* [Given passage]
BEGIN
In 2016, Rousseff was impeached for breaking budgetary rules. Millions took the streets calling for her ousting, while others considered her removal a coup d’etat. Her departure marked the end of an era.
A vacuum in politics is never a good thing. It leaves voters wondering, thinking back about that glorious past that never was. In Brazil, the levels of despondency for such a young democracy are alarming. In a poll earlier this year, when asked if they believed in the campaign promises made by candidates, 75 percent of respondents said they did not. The poll also revealed that 44 percent of Brazilians are pessimistic about the October elections.
Following the demise of Brazil’s military dictatorship in 1985, it looked as though tyranny would be forever consigned to the dark annals of the country’s past. But old ideas don’t just vanish. In moments of crisis, when hopelessness sets in, or when people feel like things are moving too fast and leaving them behind, old ideas tend to comeback with a vengeance.
Rio de Janeiro Congressman Jair Bolsonaro, nicknamed the “Trump of the Tropics,” has seized the opportunity presented by Brazil’s political and economic crisis to assume the role of the tough outsider, who will fight a corrupt political establishment and mainstream media. Bolsonaro is the de facto frontrunner in the presidential race, polling at around 22 percent. His politics are startling.
The former army officer believes in government-sponsored torture, has said if he saw two men in the street kissing each other he would physically assault them, and admitted he’s reluctant to appoint more women to key government positions, because then he would have to hire more black people. He has also toyed with the idea of bringing back military rule.
Like Trumpism or Brexit, Bolsonaro seems a symptom of a broken system. Brazilian voters, tired of being ignored for so long, are ready to risk it all, convinced it cannot get any worse.
Like Trump, Bolsonaro has very little command of Brazil’s most pressing issues, such as the economy, health, and education. For the masses, however, their two biggest concerns are the 13 million people who can’t find a job, and a homicide rate that at the moment runs at more than 62,000 per year.
END
* [What the task requires] Resume the passage on Bolsonaro and Brazil's political crisis, picking up after its final sentence.

* [Data section]
BEGIN
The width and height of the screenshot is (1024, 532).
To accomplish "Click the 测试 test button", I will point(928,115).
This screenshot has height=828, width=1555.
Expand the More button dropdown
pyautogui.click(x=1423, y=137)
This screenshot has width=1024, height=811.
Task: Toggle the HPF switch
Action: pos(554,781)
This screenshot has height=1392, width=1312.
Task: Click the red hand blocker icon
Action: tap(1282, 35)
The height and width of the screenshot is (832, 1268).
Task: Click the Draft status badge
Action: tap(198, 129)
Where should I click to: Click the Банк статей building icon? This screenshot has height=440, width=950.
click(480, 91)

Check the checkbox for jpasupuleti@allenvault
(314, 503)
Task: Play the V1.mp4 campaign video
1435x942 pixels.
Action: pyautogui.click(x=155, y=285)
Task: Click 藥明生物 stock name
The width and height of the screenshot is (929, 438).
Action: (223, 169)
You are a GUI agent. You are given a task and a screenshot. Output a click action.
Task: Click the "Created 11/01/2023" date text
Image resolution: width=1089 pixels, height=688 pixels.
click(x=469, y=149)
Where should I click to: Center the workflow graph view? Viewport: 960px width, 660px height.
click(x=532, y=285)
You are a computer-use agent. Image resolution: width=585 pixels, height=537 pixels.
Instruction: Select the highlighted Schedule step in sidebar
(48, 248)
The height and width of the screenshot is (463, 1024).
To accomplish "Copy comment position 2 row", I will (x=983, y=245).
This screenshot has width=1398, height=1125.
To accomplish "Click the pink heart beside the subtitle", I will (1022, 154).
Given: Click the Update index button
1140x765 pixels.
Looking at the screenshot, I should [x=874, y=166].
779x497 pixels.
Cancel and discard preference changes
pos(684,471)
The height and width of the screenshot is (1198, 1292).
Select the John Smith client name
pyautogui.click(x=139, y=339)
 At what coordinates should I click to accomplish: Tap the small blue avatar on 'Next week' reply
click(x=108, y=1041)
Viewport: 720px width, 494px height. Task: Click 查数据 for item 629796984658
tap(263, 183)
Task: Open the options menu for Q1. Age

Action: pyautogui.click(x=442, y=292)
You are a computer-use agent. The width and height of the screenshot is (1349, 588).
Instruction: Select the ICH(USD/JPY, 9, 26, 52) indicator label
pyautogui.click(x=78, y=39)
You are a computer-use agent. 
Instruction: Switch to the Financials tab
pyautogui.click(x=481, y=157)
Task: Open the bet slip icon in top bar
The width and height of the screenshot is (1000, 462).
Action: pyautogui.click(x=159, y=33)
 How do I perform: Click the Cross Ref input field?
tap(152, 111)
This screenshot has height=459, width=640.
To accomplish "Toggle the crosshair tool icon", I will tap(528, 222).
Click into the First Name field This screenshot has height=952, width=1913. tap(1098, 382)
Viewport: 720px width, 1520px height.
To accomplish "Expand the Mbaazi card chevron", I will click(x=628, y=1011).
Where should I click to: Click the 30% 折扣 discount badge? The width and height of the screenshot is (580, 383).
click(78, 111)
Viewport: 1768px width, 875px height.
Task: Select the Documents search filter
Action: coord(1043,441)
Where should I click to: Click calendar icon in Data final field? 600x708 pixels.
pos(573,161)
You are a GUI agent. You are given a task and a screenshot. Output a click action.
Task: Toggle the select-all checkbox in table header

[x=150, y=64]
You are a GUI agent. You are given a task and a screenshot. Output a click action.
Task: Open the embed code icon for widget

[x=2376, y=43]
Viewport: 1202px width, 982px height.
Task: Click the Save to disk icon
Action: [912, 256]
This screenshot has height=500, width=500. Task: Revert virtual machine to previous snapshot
END
* [Result of this exercise]
For the unemployment problem, Bolsonaro claims that excessive regulation and workers rights make it harder for employers to hire. When it comes to combating Brazil’s extreme levels of violence, he strongly believes every citizen should carry a gun, and that more powers should be given to the Brazilian police, for years one of the world’s deadliest.
Sixty percent of Bolsonaro’s supporters are under the age of 34. The right-winger has been giving a masterclass of social media use, mobilising millions of Brazilians who have grown weary of mainstream media. His Facebook page has almost six million followers, his Twitter account more than a million.
When first asked, his supporters tend to mention corruption as their main concern. But for those on Lula’s camp and voters who remain on the fence, Bolsonaro’s rise represents a pushback from a section of the population who disliked the Workers Party project from the get-go.
“Corruption has always been a part of our everyday lives,” said Professor Conde. “The Brazilian right was just waiting for an opportunity, a reason for this resentment that’s been brewing for so long, to gain legitimacy.”
The spectacular indictability of the Workers Party seems to have given them that opportunity. This Tuesday, Lula’s likely replacement on the ticket, Fernando Haddad, was also charged with corruption, accused of accepting money to cover a debt while he was running for mayor of Sao Paulo.
With a post-Lula left still in search of a credible identity and leader, come October 7 a new cycle in Brazil’s history will get underway. So far, Bolsonaro has offered simplistic answers to complicated problems. If he is victorious, the Brazilian left will have a long time to reflect on where it all went wrong.